WHAT IS NEEDED: Of all the entries below, only the lines from the one with "Task: Go back with the Back button" up to and including the one with "You are a computer-use agent. Screen" are to be duplicated exactly.
=====
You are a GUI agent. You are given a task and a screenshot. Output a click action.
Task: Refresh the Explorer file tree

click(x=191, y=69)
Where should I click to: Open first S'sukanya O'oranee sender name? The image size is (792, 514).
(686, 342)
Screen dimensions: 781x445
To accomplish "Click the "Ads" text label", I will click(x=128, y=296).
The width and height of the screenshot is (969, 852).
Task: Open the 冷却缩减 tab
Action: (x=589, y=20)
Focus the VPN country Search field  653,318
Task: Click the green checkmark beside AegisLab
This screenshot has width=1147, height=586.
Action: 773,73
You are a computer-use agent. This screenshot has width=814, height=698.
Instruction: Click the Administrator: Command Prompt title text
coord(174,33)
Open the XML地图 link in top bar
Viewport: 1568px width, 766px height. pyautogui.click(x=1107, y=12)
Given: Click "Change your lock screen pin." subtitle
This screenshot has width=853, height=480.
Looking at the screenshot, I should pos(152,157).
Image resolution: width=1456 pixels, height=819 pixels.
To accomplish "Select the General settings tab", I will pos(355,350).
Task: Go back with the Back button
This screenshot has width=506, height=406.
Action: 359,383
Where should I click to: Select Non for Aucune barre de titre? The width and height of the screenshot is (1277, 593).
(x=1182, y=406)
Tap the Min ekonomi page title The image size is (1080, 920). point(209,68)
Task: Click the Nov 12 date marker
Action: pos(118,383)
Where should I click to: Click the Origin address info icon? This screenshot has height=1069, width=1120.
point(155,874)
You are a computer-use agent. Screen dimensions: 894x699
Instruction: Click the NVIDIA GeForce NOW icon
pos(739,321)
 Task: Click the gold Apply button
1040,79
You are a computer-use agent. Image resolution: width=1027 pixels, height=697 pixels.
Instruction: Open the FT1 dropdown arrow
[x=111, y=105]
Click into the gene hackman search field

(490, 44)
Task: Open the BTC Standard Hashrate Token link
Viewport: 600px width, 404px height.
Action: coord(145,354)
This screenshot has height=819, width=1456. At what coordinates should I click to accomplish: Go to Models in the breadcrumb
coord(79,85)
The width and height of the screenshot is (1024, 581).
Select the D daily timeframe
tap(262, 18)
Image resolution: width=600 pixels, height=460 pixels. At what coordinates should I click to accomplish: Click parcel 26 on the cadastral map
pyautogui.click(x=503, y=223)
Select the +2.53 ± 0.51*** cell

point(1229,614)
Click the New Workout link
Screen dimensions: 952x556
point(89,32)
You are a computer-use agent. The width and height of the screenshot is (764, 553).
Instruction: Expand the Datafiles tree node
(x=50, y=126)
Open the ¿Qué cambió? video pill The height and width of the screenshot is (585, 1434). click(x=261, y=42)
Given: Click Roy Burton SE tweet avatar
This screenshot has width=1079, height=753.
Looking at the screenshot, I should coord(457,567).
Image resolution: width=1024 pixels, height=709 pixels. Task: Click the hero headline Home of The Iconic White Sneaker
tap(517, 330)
=====
REPLY TO THE EXERCISE:
Task: Go back with the Back button
This screenshot has width=506, height=406.
Action: 359,383
Where should I click to: Select Non for Aucune barre de titre? The width and height of the screenshot is (1277, 593).
(x=1182, y=406)
Tap the Min ekonomi page title The image size is (1080, 920). point(209,68)
Task: Click the Nov 12 date marker
Action: pos(118,383)
Where should I click to: Click the Origin address info icon? This screenshot has height=1069, width=1120.
point(155,874)
You are a computer-use agent. Screen dimensions: 894x699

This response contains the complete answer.